底辺の見方、上からの見方

日本社会の底辺層のモノの見方、ちょっと上の層のモノの見方のお勉強

マクドナルド380億円の赤字予想について

久しぶりに上から。

2015年12月期の営業損益が250億円の赤字になる見通しだと発表した。前年は67億円の赤字だった。仕入れ先だった中国の工場で期限切れの鶏肉を使っていたことが昨夏に発覚。年明けには異物混入が相次いで表面化し、売上高が大きく減っていることが原因だ。

朝日新聞デジタルにあった。これは大きな間違いで、業績推移を見れば歴然だが、前社長の原田泳幸氏の時代に推し進めた店舗のカフェ化路線で改装された店舗の席数確保の為の窮屈感、PC利用者の長居、他店舗の集約によって気軽に利用していた本来の顧客であるファミリー層が離れ始め、その後の高価格商品導入によって更に本来の客が離れた結果であって、鶏肉問題は念押しレベルの話なのである。こんな事実はHQから来た社長の調査からすれば一目瞭然なのだろうが、海外社長からすれば数年我慢すればいいわけで、自分が新提案をして責任を取らされるぐらいなら、HQの方針に従った方得策であることは当然の振る舞いなのだ。

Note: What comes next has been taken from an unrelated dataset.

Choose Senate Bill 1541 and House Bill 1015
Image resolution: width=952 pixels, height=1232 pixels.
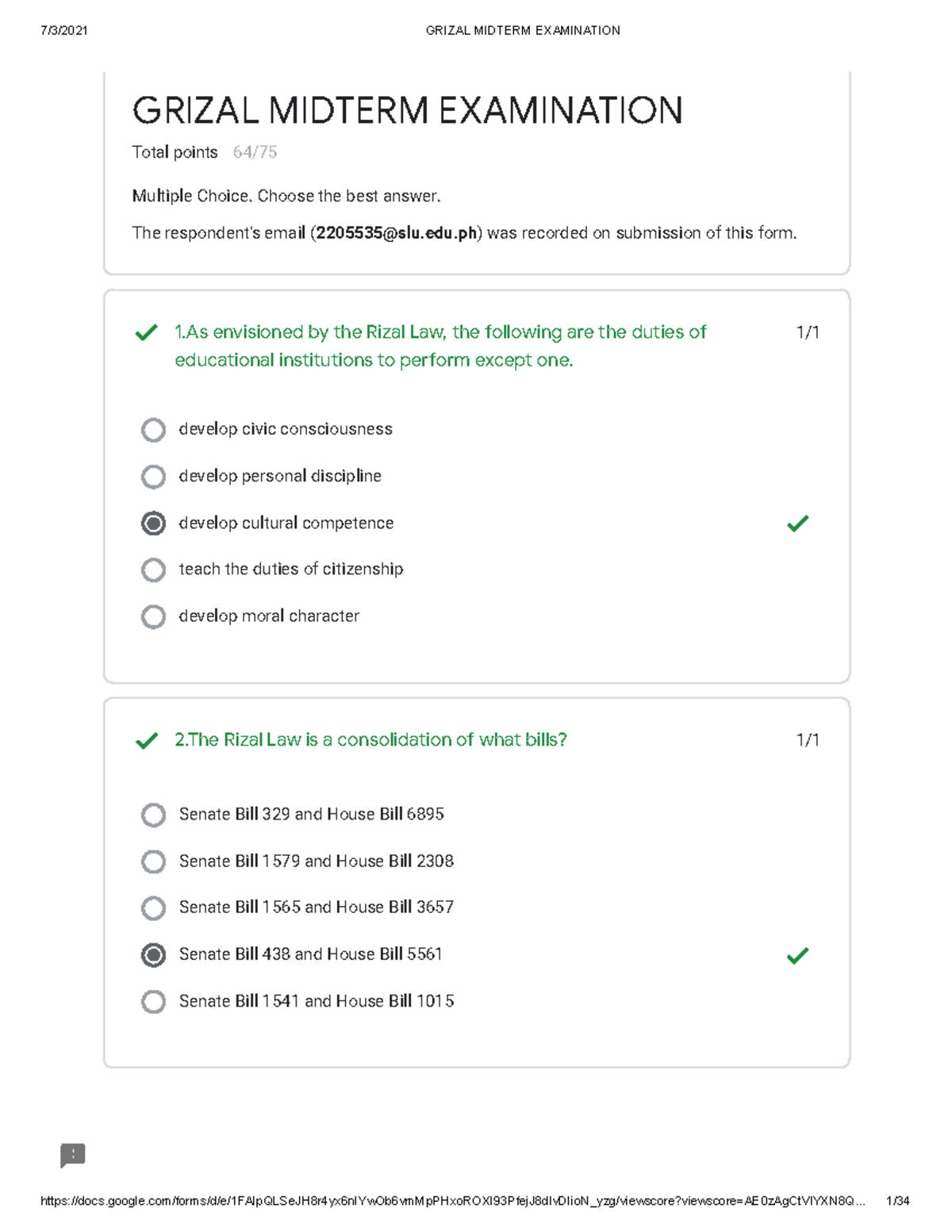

では、原田泳幸氏はそんなに仕事が出来ない人なのだろうか。彼がマクドナルドで最初にやった事は藤田田氏がミラクル業績回復させたのと同じ手法だった。つまり、本来の客層である、低、中所得者層向けの100円マックの拡充だった。その後、不採算店舗を潰す事で大幅コストカットによる収益増。問題はこの後。売上を伸ばして収益を更に伸ばさなくてはならないのだ。しかし、原田氏程の人だ。カフェ化によるブランドイメージの向上と高価格商品の投入、100円マック商品の減少はプレゼンとしては売上増として理想的であるが、決してそのような結果にはならない事は周辺のブレインも含め重々承知のはずだ。しかし、プレゼンを通し、新しい戦略として予算を確保、店舗改装を推し進める。これはモノとして世の中に残るため、原田氏の功績として世間から見える。

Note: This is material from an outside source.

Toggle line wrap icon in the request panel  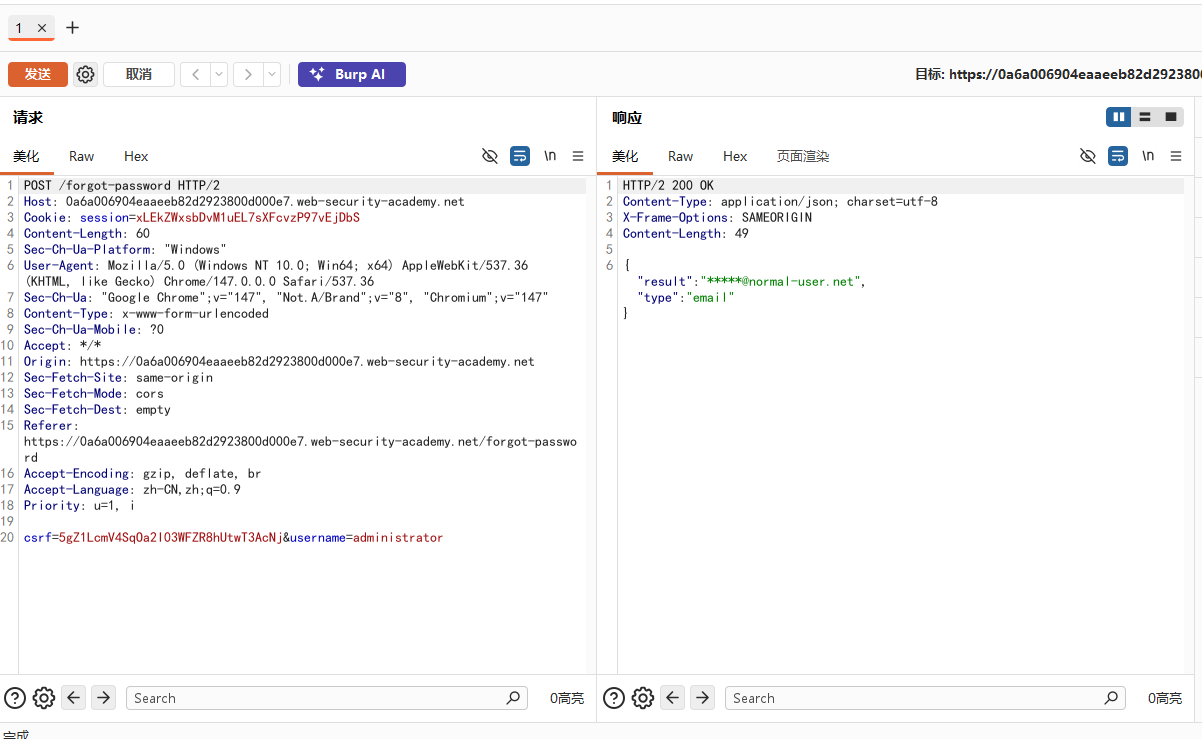(x=520, y=156)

ここでヘッドハンターが現実的に動く(多分、もっと前から動いているが)。そして、原田 泳幸氏は予想される業績悪化が顕在化する前に、別の会社に渡る。現在はベネッセの会長兼社長だ。給料(役員報酬)もUPした事だろう。

 

さて、原田 泳幸氏は仕事が出来ない人だろうか。私はそうは思わない。自らの会社で無く、組織人として生きる人間のとりまのゴールは雇われ社長がベストだ。役員報酬も申し分なく、退職金もある。しかも大会社であればその額たるや。起業して失敗するリスクなく、立場によって権力と金を手に入れる事が出来るのだ。自分のバリューを上げる為に所属する会社を利用し、ヘッドハンターが売りやすい商品になってから渡る事によって更に報酬を上げる。その後、以前の会社がどうなろうと知った事ではない。マクドナルドは給料を下げる事も決定した、という報道もあった。数百人の従業員がそれで困る事になっても、原田 泳幸氏は何も痛くないのだ。

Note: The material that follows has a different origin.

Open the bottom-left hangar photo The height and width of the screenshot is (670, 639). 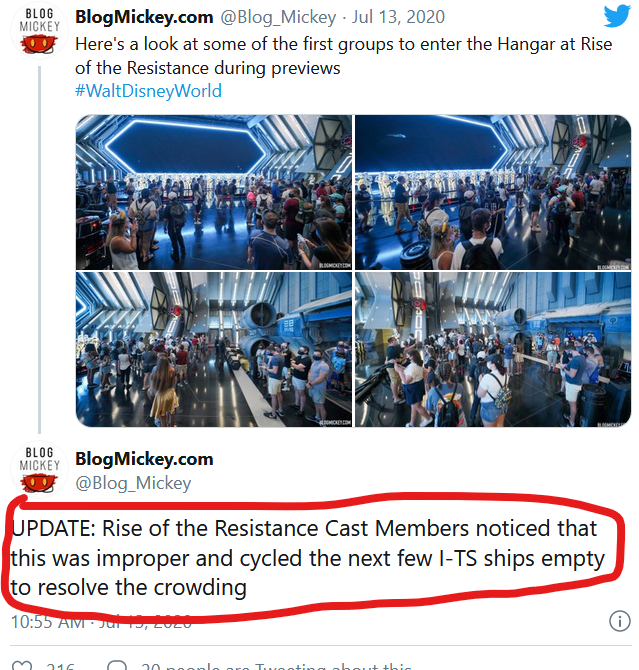pyautogui.click(x=214, y=349)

これこそが理想の組織で活躍する人であり、出世する人。人が感じる善意、思いやり、正義などを超越した存在。自らの為だけに全てを利用出来る人間性。社会としての人間性の臨界点を越えた人こそが、こういった渡りを繰り返したり、表舞台に出続ける事が出来るのだ。

大した実績も無いのにテレビに出続け、なぜか有名大学の客員教授にもなっていたりする人も同じ部類の人達。ようは、社会で上にのし上がる為には社会をいいように利用する事のみしか道はなく、そこには倫理観や正義感などは必要ないのだ。

 

私が実際に知っている雇われ社長も大体同じような人達が多い。そういった立場の人達が実際はどのようにのし上がっていったか、を同じ社内で見ていたことが無いと理解出来る事ではないとも思う。本人が書いた自叙伝や自己啓発本の内容とは真逆の世界が現場では繰り広げられているのである。これがサラリーマン、組織人として究極に仕事が出来る人の例である。

 

マクドナルドの減収減益のニュースを見る度に、原田 泳幸氏の処世術の完璧さ、組織人としての凄み、人生の勝者の一つの形をあらためて実感するのである。